PROBLEM TO SOLVE:
Check each line of the entries. Copy the ones that contain the string "computer".

Items listed in a dataset:
····················

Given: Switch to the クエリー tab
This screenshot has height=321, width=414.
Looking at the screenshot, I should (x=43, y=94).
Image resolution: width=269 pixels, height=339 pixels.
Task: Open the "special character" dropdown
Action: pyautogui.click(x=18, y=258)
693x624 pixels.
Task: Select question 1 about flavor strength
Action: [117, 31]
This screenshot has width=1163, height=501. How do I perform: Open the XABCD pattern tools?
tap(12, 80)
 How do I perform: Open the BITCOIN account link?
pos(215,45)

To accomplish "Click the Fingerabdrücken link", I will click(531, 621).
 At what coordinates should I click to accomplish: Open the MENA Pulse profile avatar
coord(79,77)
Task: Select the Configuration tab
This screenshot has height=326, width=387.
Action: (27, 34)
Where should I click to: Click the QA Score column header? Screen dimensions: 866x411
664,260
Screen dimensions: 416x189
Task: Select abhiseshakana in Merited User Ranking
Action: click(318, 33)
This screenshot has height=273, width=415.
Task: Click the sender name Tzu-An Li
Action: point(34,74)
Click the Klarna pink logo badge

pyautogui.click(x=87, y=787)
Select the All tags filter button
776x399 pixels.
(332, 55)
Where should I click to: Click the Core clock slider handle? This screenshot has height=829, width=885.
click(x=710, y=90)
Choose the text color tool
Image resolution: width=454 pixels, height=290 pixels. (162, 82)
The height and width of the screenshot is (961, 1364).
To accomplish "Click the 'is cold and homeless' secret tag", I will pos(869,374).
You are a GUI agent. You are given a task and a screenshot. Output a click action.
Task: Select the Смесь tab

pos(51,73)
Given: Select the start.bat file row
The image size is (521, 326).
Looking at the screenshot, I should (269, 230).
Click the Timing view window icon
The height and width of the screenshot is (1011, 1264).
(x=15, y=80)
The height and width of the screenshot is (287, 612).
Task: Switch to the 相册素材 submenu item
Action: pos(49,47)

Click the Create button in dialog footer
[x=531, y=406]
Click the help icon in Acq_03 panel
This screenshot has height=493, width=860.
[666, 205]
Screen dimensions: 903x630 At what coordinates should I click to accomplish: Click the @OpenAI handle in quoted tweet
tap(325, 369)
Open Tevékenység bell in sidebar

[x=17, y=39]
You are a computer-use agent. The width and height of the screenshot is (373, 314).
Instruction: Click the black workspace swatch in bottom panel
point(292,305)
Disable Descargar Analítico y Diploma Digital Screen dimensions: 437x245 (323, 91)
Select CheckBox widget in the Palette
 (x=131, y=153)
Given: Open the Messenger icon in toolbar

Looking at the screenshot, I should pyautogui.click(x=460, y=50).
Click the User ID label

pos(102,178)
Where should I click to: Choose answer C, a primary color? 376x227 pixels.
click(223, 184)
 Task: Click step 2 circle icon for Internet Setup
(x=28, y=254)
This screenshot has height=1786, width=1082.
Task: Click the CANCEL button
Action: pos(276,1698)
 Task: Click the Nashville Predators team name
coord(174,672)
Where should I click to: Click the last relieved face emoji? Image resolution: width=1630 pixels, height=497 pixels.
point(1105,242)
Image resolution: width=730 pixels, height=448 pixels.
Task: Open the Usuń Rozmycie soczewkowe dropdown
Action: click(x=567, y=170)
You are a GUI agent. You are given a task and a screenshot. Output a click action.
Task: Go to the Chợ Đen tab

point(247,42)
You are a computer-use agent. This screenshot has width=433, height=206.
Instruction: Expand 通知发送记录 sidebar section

····················

WRITTEN ANSWER:
You are a computer-use agent. The width and height of the screenshot is (373, 314).
You are a computer-use agent. This screenshot has width=433, height=206.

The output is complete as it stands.